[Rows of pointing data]
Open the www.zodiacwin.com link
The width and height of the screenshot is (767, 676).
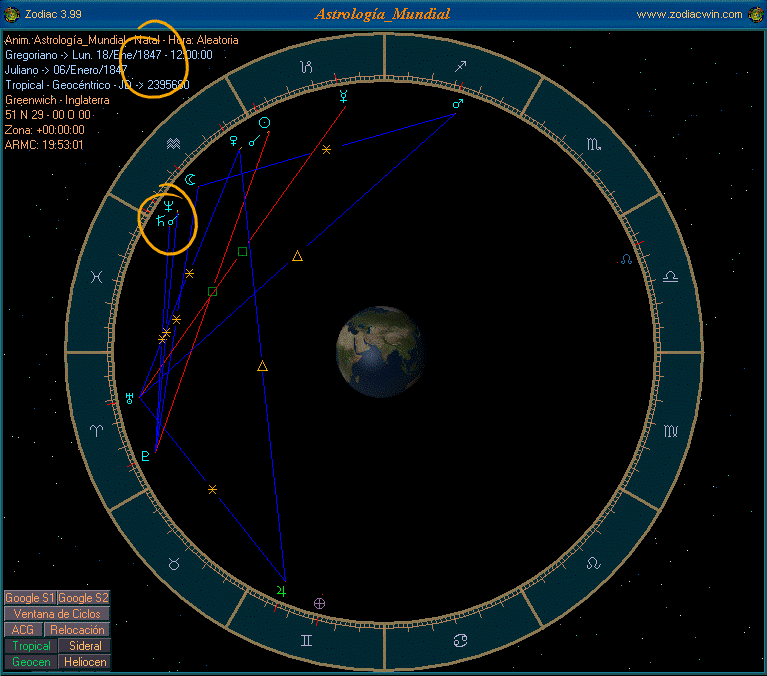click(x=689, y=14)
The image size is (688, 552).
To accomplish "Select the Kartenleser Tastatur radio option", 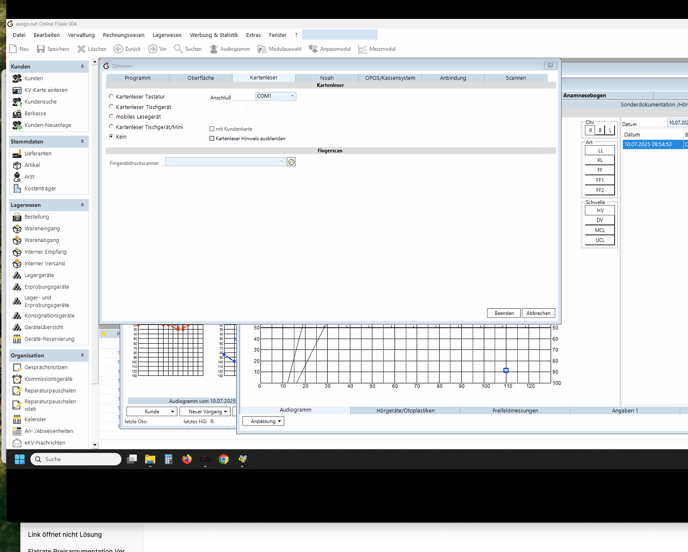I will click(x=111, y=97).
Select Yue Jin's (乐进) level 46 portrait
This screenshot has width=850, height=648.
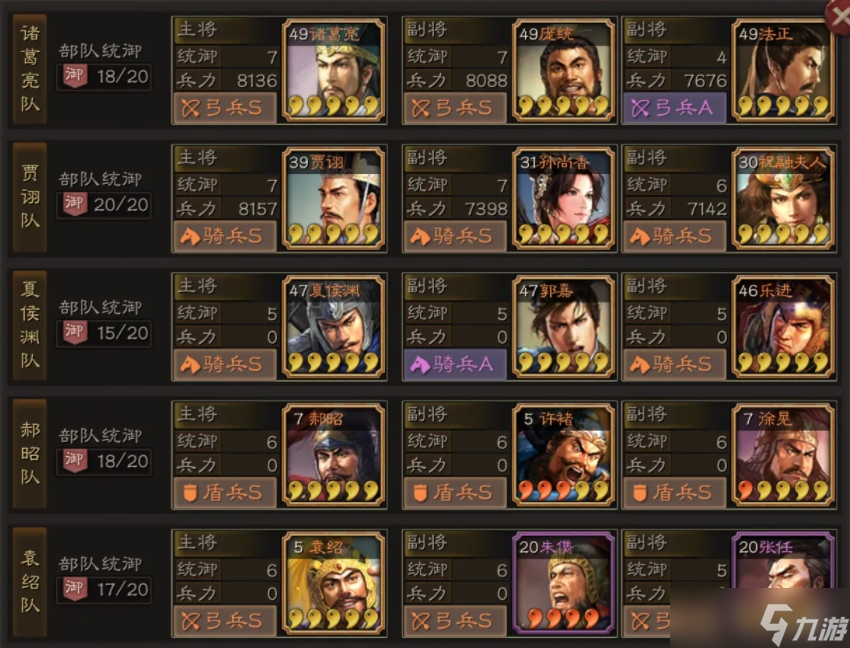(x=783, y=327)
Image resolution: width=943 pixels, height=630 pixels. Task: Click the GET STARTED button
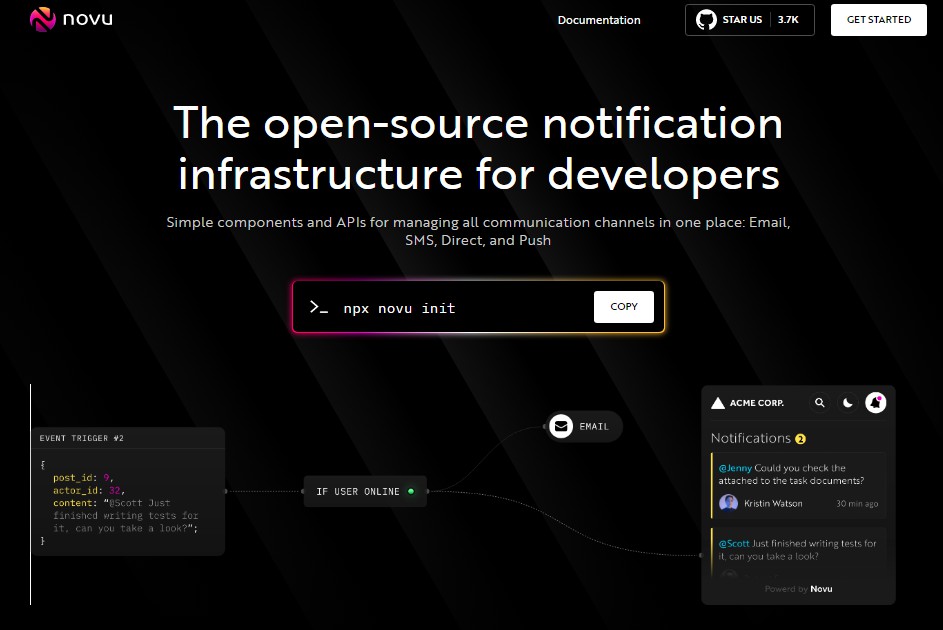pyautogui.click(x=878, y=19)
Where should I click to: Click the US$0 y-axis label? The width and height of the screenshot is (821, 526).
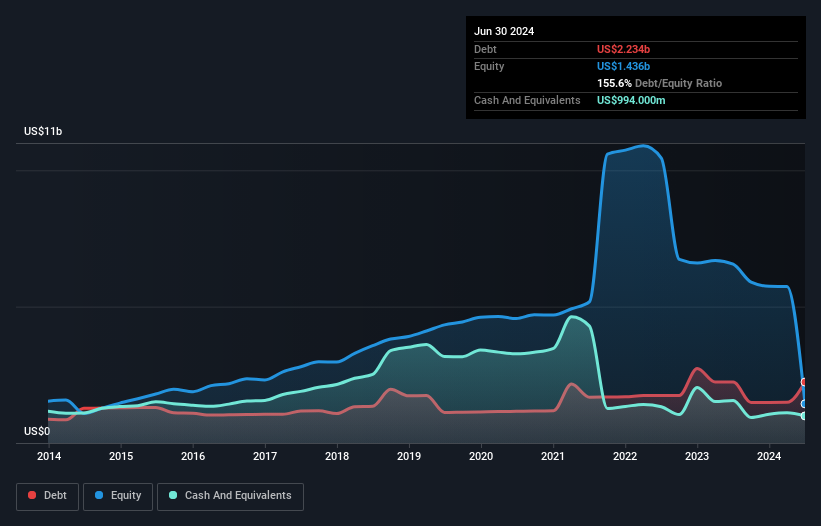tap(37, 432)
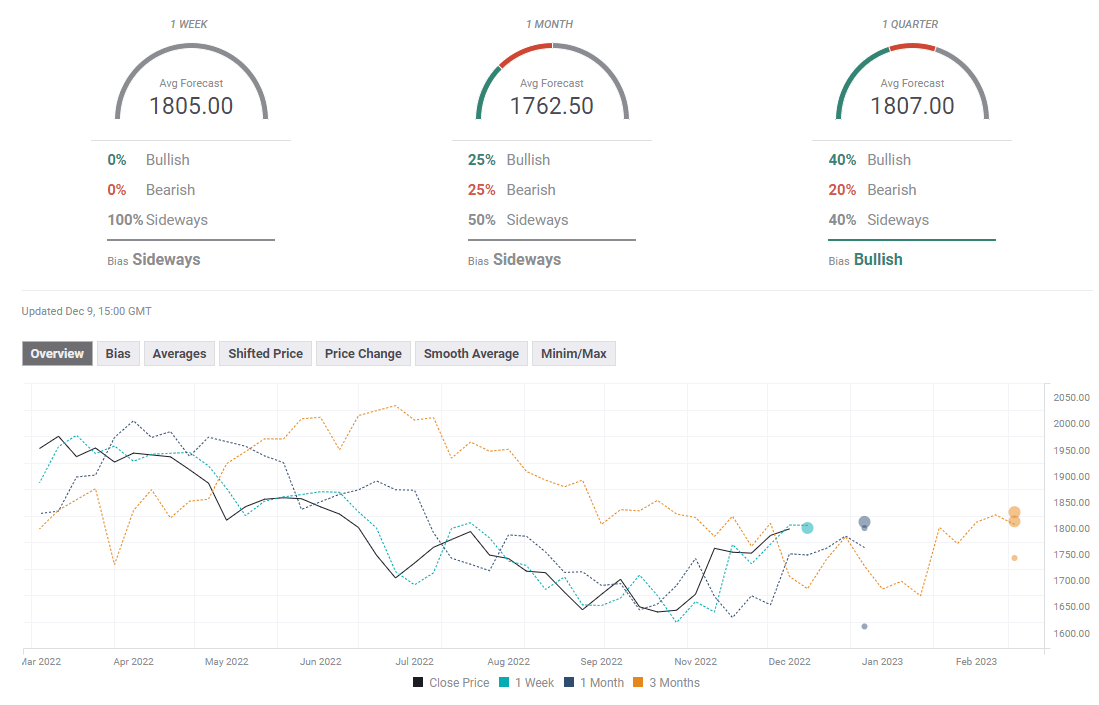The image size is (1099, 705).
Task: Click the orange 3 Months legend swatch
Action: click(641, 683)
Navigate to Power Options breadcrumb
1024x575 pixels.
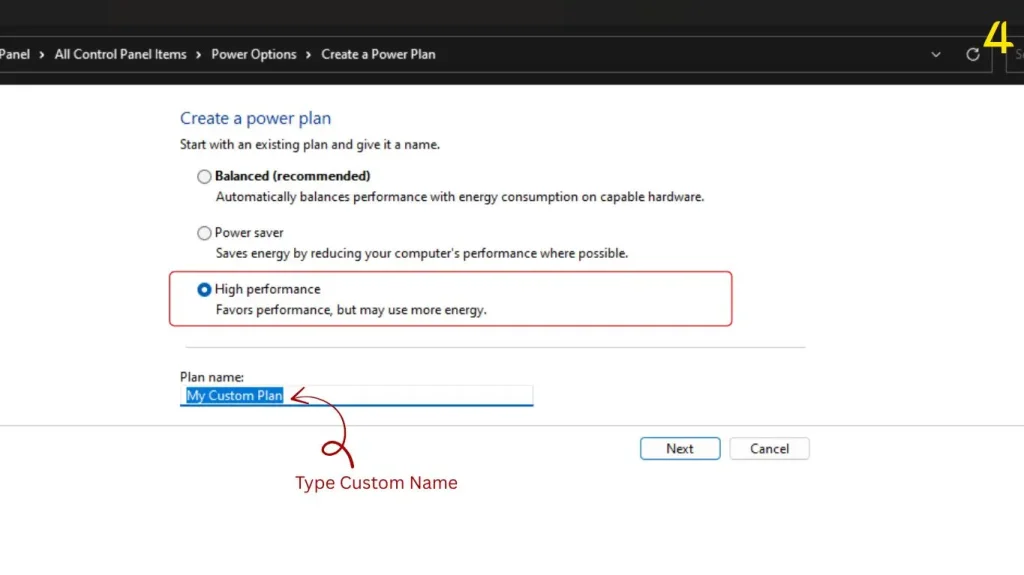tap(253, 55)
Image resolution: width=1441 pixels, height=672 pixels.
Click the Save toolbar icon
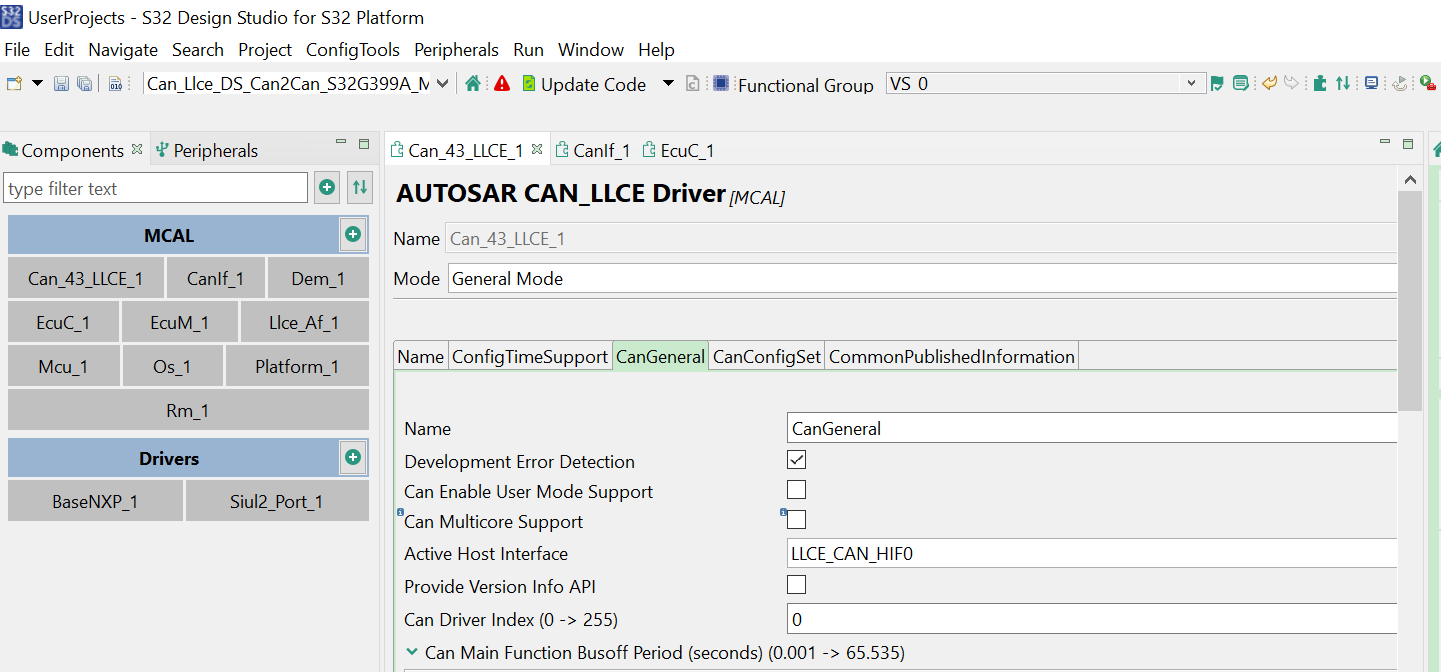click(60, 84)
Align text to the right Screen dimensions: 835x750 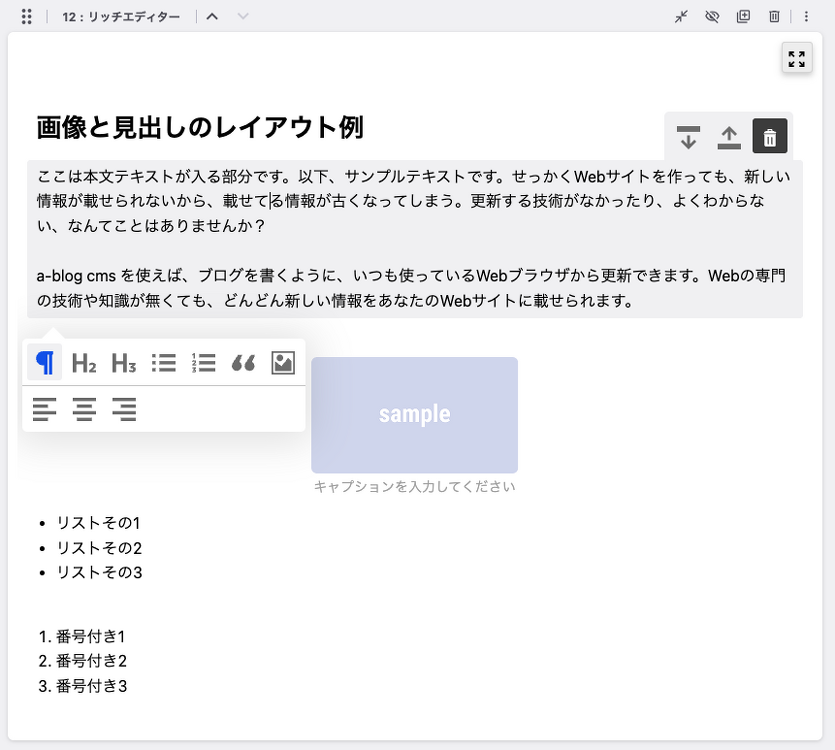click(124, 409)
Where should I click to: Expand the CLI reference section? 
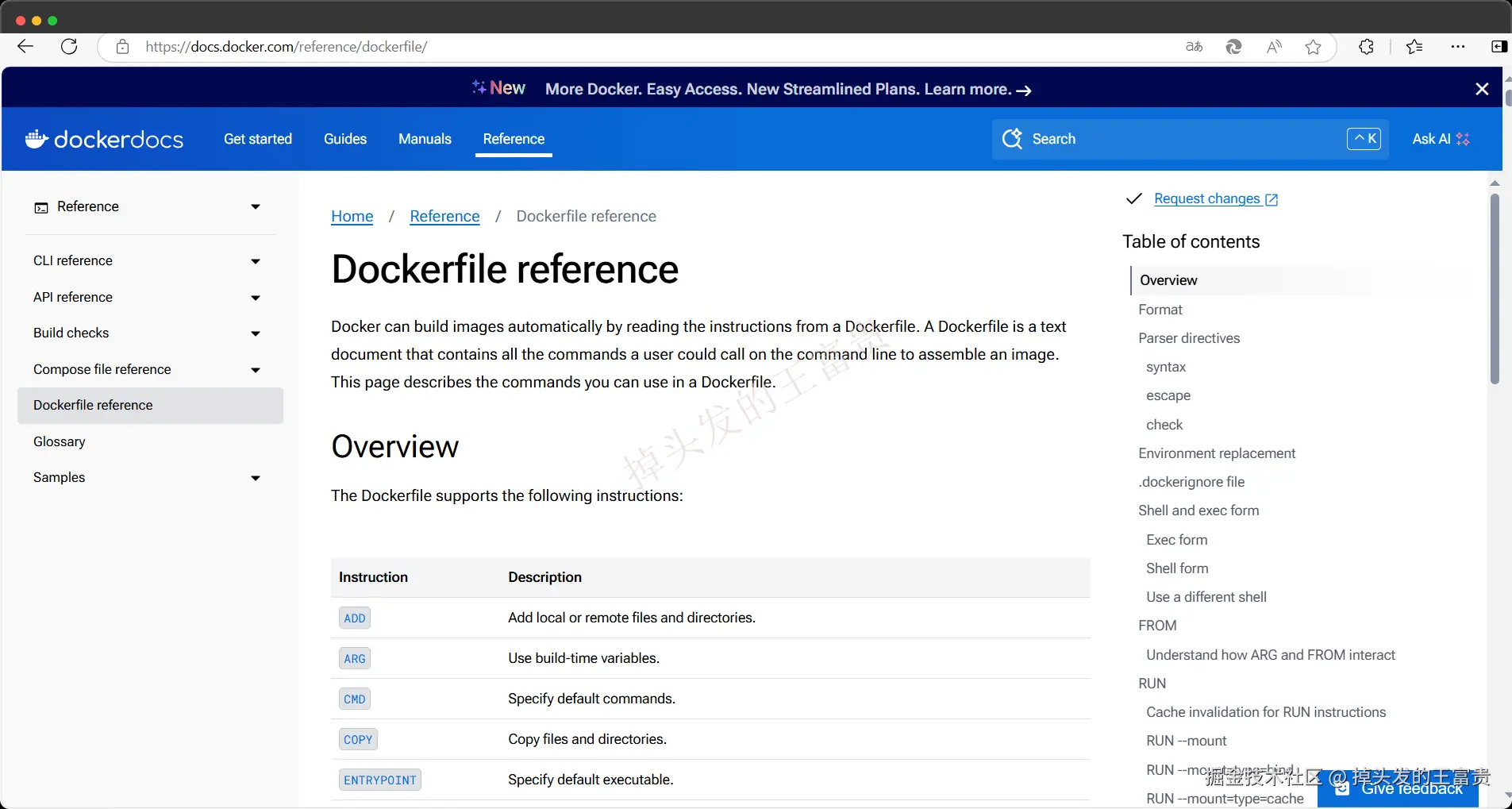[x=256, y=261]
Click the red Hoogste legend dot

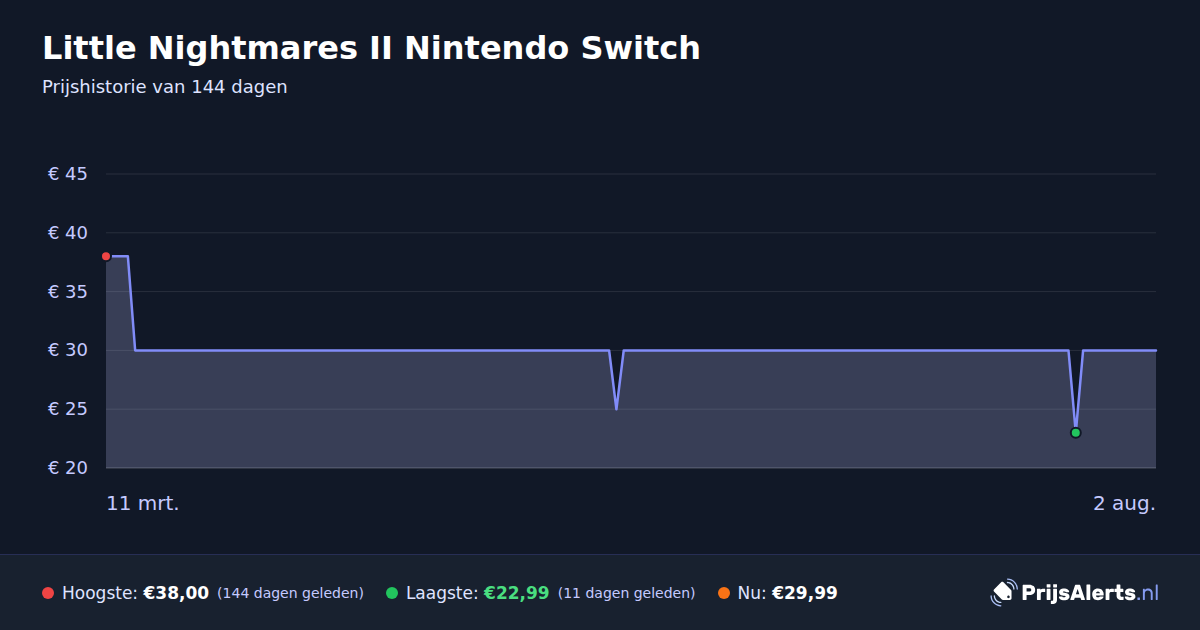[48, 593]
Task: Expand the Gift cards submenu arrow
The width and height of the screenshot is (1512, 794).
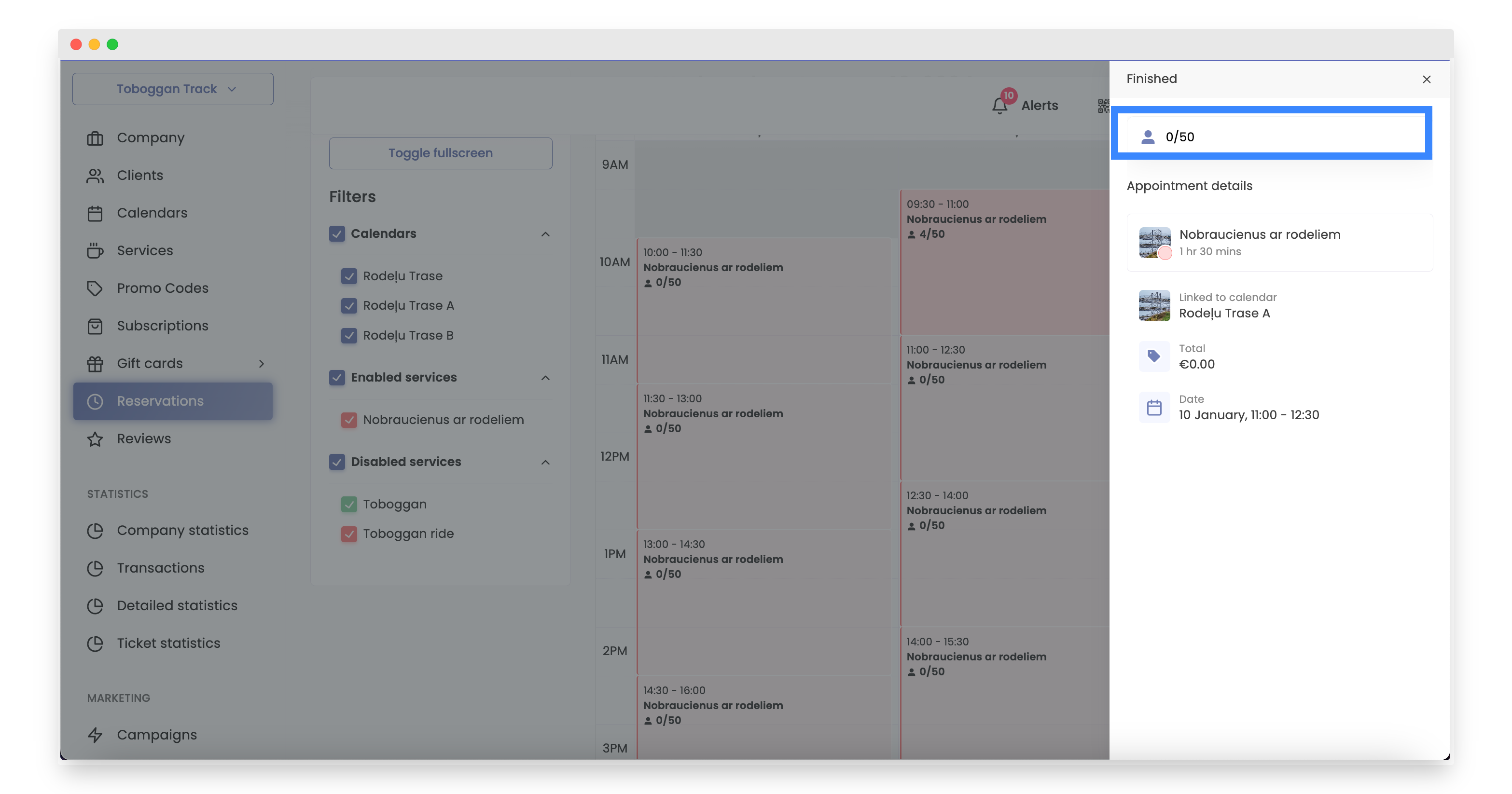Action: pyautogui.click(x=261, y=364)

WHAT TO DO → Reproduce the entries verbatim, starting at the line that contains "Click the red Hoogste legend dot" and ending at the last line of the entries, both included. Omit the pictures from the reproduction.

TASK RESULT →
Click the red Hoogste legend dot

[48, 593]
Task: Expand the Gift cards submenu arrow
The width and height of the screenshot is (1512, 794).
Action: pyautogui.click(x=261, y=364)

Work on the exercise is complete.